神殿には、どれだけの暗い歴史が眠っているのか。想像するだけでも、気分が悪くなりそうだ。
「……そういう歴史や、色んな出来事を重ねて、皇族と貴族のαは、次世代の統率者を産んでくれるΩを守護する為に〈誓約〉って奇蹟を作り出したんだ」
「誓約……」
「Ωが自分の身に危険が迫っていると本能的に感じたら、発動するんだ。襲おうとしてきた相手を吹っ飛ばしたり、軽く攻撃を与えたり、色んな効果が付与される。術式の効力を持続させる為には定期的にαの傍に居ないといけないし、不便な所はあるけどね」
番のいないΩとして発情期は続き、誓約を結んだαとの間に子供を産まなければならないが、地位ある者の後ろ盾と身の安全が保障される。
一般人から召し上げられたΩであれば、貴族階級の待遇が待っている。
相手のαに善心と良識があれば。
飼い殺し。生殺し。そんな言葉がベレクトの頭に浮かんだ。
「その話からして、フェンは俺に何か条件を付けて、誓約を結ぶんだろ? 何を望むんだ?」
善意だけで使って良いような奇蹟では無い。こちらに対価を払わせようとしているのは、見て取れる。身体の関係を持つのではないのなら、Ωに何を求めるのか。
ベレクトは気になり、問いかけた。
「俺の作る病院の薬剤師になって欲しい」
「びょう、いん……?」
Ω相手に取引をしようとするものは、大抵体の関係を求めてくる。若いαとなれば、Ωでなくとも相手をとっかえひっかえるなんて、外殻ではよくある話だ。

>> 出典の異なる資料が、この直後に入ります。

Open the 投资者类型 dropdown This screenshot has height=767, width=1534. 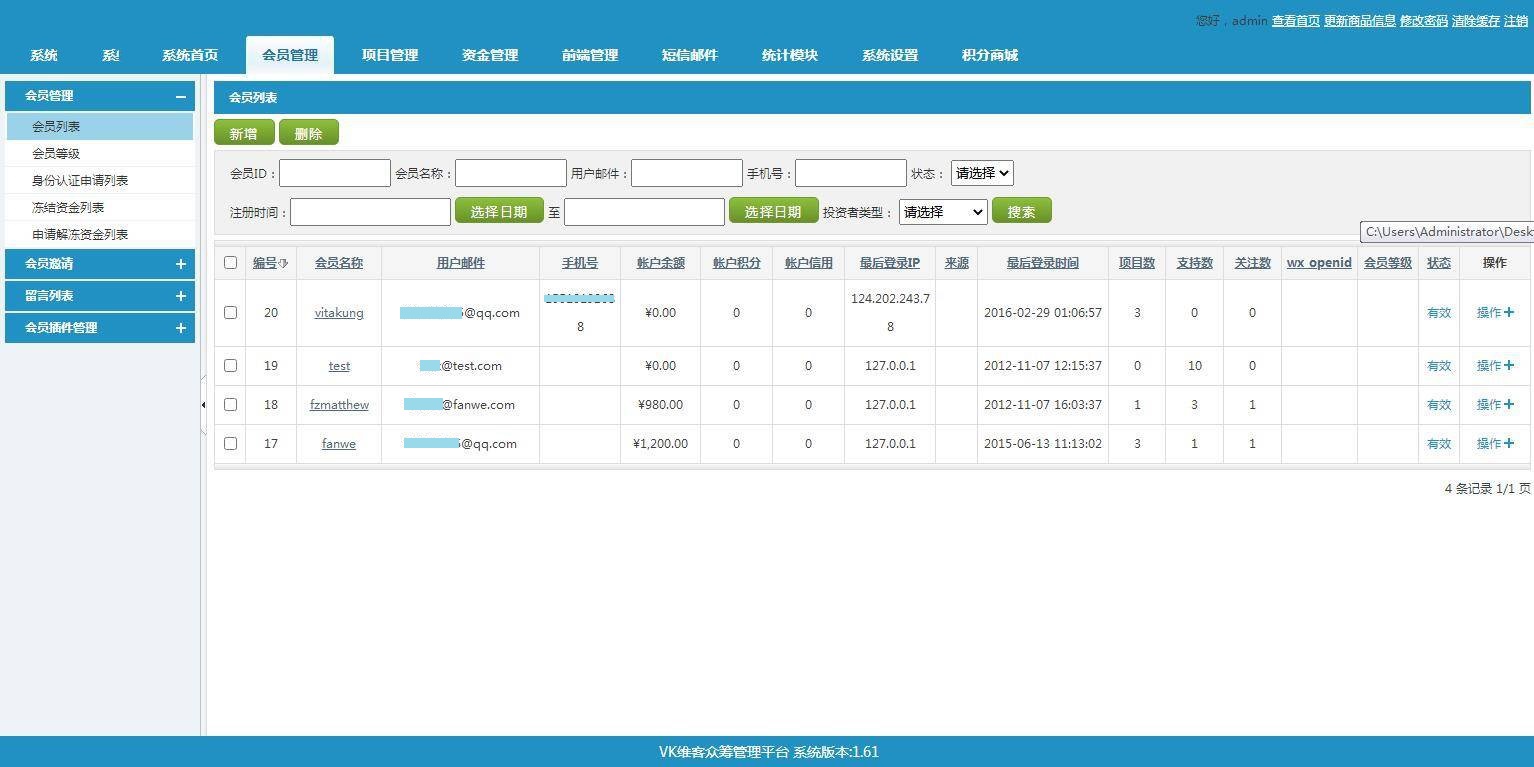click(942, 212)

権力者の家系なら猶の事だ。
フェンの会話や仕草からその様子は見受けられなかったが、ベレクトは身構えていた。
なので、予想外の条件を聞き、鳩が豆鉄砲を食ったような顔をした。
「悪いが、それは……出来ない。俺は診療所で働いているんだ。そこの先生は恩人で、恩を返したい」
聖徒のαの頼みとは言え、自分の生命線を守ってくれた恩人の元を離れるなんて、ベレクトは考えられなかった。
「知っているよ。西坂にある小さい診療所だろ? 俺、そこの先生と知り合いだし」
「なっ!?」
ベレクトはさらに驚き、目を丸くする。
「会合や研究発表会で時々会うんだ。最近、俺と近い年頃の優秀な子が薬剤師になったって話してくれた。俺が薬剤師探してるって話したら、候補に入れて欲しいって頼まれたんだよね」
「ぐ、偶然が重なったとはいえ、俺より優秀な薬剤師は幾らでもいるだろ」
Ωで無くとも、誓約が無くとも、引き入れようとしていた。才能ある者を手の内に入れたいのは理解できるが、神殿内ならより高度な技術を持つ薬剤師が居る筈だ。
「外殻じゃないと、意味がない」
フェンはきっぱりと言い切る。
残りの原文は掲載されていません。